Boiling frogs again

There is a warning that parts of South Asia may become uninhabitable by the year 2100, a mere 82 years away


Editorial September 05, 2017
Study makes startling revelations about impact of climate change on South Asia by 2100. PHOTO: AFP

It is not as if there was no warning. For more than a decade Pakistan has been tagged as in the top 10 — and often the top 5 — nations to be affected by global warming. It has always been a hot country outside the mountainous north; and even there rising temperatures are giving us glacial melt and retreat. Now there is a warning that parts of South Asia may become uninhabitable by the year 2100, a mere 82 years away. This is a tiny sliver of time when seen in the context of the life of planet Earth and it is approaching fast. At Sibi in Balochistan this summer the mercury hit 52.4°C, fortunately with very low levels of humidity. Were humidity high then life would have perhaps become unsustainable at that temperature.

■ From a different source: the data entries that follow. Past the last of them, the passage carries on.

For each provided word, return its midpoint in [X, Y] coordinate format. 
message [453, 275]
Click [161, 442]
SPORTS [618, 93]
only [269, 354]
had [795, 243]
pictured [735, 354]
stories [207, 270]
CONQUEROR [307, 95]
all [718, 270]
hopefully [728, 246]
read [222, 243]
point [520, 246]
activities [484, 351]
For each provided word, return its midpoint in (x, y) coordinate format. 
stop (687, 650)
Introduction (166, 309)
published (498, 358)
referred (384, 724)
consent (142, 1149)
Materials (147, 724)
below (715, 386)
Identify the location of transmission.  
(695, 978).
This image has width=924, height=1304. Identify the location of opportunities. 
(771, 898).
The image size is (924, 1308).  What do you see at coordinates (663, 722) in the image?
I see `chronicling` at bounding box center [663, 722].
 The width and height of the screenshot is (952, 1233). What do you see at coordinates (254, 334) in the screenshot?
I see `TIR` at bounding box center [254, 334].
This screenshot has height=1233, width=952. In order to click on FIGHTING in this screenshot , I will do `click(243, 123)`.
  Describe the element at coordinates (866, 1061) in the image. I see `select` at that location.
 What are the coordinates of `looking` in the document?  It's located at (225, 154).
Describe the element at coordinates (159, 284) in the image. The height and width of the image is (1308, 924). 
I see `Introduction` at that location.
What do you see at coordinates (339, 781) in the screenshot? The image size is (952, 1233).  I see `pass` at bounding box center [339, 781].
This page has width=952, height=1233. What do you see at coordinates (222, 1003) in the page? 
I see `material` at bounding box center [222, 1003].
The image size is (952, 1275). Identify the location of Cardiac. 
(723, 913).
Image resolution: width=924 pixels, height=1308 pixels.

Climate change is here to stay no matter what is the cause — and for south Asia it is a purely academic argument anyway as the region reels under catastrophic monsoon floods. There is a limit to what humans can tolerate temperature wise if they do not have protection, and if the ‘2100’ prediction is true then 30 per cent of the population across the region are going to be exposed to extreme temperatures with little or, as in the case of powerless Balochistan — no protection because for most of the population there is no electricity.

Unfortunately for Pakistan the boiling frog analogy is not far from the mark. The dreadful heat of the last year was endured then forgotten as the dreadful heat of the current year supersedes it — and so on ad infinitum. The water supplies are drying up, cities like Karachi are already in a potable water crisis, and the demographic is on a kamikaze-like dive into chaos. Coupled with a poverty of ideas as to how to mitigate the worst effect of the warming we see around us it is a bleak — and hot — future.

Published in The Express Tribune, September 5th, 2017.